If I say, ok just split that every 1000 characters, well, that means we send over the first 1000 characters of text (paragraph 4 maybe), which is a narrated text, BUT, because the closing Asterisks wont be in those first 1000 characters, how do we know its the Narrator, as there are no closing Asterisks now in the text to be generated, nor any asterisks in the the next 1000 that are to be sent.

How do we know that the next block of code sent over is Narrator or Character? We cant just the 1000 characters with asterisks and think that will be ok, because, what if we hit a character quote in the middle of the next 1000 lines of text we split out? etc. It gets complicated fast.

So not only would have to handle splitting of the entire block of text for narration before its sent to be generated, you have to deal with re-compilation, you have to look at how/where the AI places Asterisks and Quotations etc. e.g. is the AI putting Asterisks around every paragraph that's narration OR is its just the start paragraph and end paragraph (as my example shown above).

I know this sounds like something that should be simple, but its not when you get into the meat of it. I think the narration bits I worked on, I put probably 25-30 hours into that, dealing with issues, outlier problems. I did something very different from the standard narration that people use.
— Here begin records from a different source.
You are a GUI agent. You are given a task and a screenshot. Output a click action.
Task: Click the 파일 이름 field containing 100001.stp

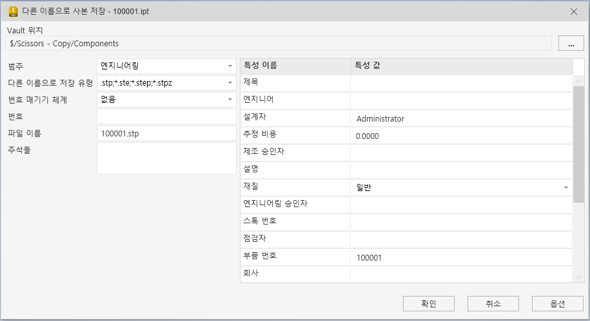[x=166, y=133]
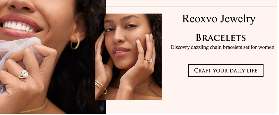
Task: Click the thin gold necklace in the smaller portrait
Action: (x=144, y=85)
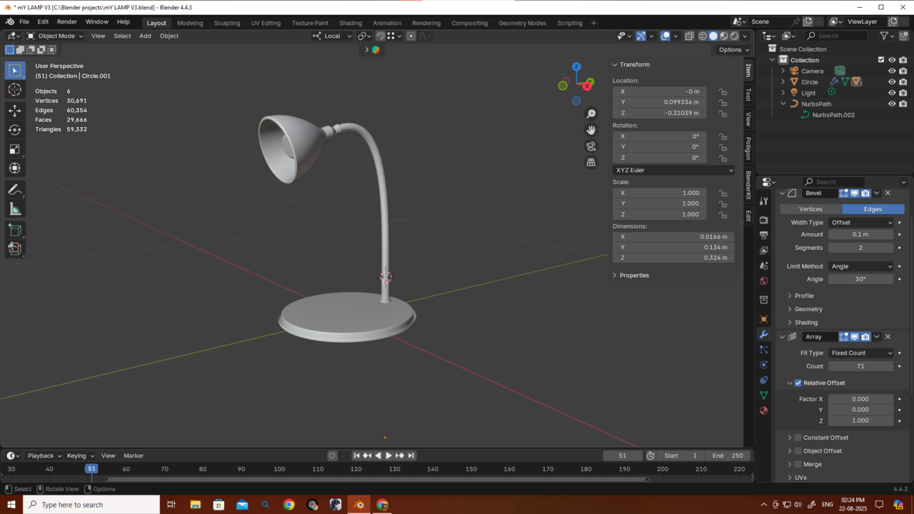Enable the Constant Offset checkbox
The width and height of the screenshot is (914, 514).
pos(798,438)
It was hard to get it working correctly and handling lots of different AI models.

So if you just want large blocks of text to be the 1x voice, then I can do that pretty simply. Narration will be a completely different issue.

I hope that explains the complexities a little better.

Thanks

johnbenac commented 4 months ago

Well, I dont think that Alltalk needs to be able to withstand any syntax. Even as it is now, I some times get john doe walks up to the counter. "I'll take a hot dog" John waits for the hot dog

And it wont work, because the quotes are within quotations.
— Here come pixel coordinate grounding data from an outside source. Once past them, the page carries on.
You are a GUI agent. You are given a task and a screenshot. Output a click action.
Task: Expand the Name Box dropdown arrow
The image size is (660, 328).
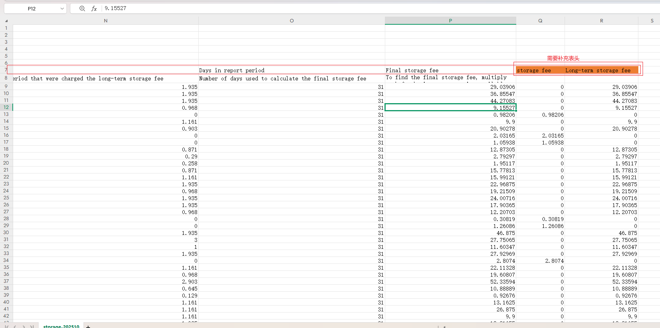[x=62, y=8]
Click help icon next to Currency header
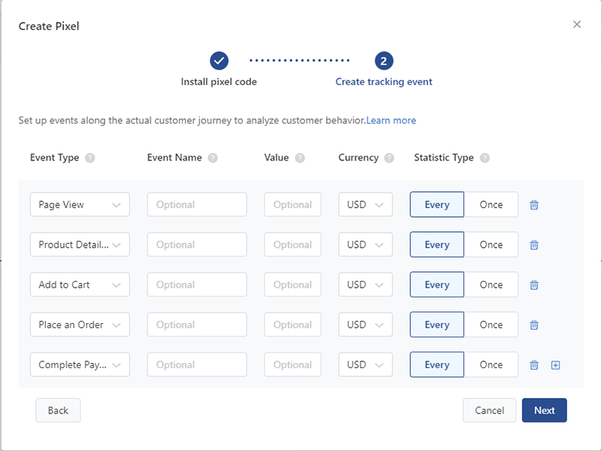The image size is (602, 451). tap(389, 158)
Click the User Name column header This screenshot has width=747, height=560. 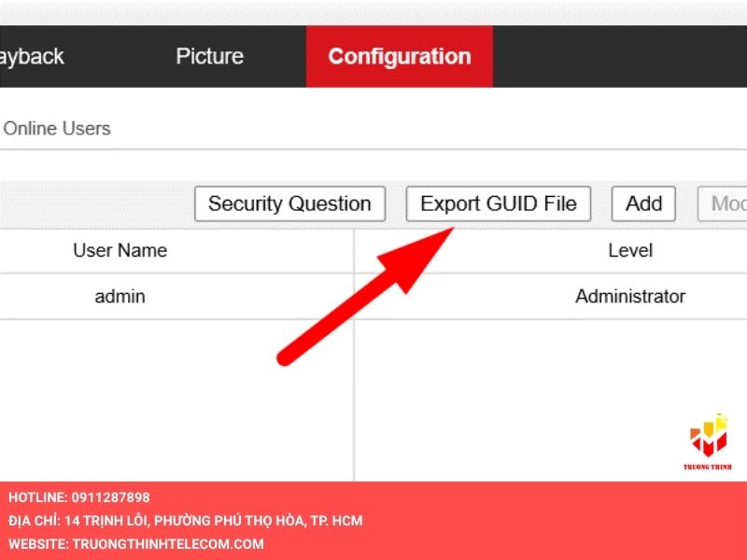pyautogui.click(x=120, y=250)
So as a user I'm already used to trying to coax different models to follow the rules for the syntax, and as a user, thats fine being my burden, and if the model fails, I change the text before manually having it narrated.

Sometimes, I just go in and change the text before sending it to get narrated:

john doe walks up to the counter. "I'll take a hot dog" *John waits for

the hot dog*

And I can do that manually. And what I usually do anyway is have the setting where things that are not in quotes or asterisks are narrator voice, and things that are in quotes are the character.

I think that if you make this chunking work, and I had this setting where all taxt that isnt in quotes (unless those quotes are in asterisks), then you wouldn't have to change any of the logic. It just wouldn't work for

*John Does thinks about eating a hot dog. <over 2000 characters of

additional text> John Doe walks up to the counter.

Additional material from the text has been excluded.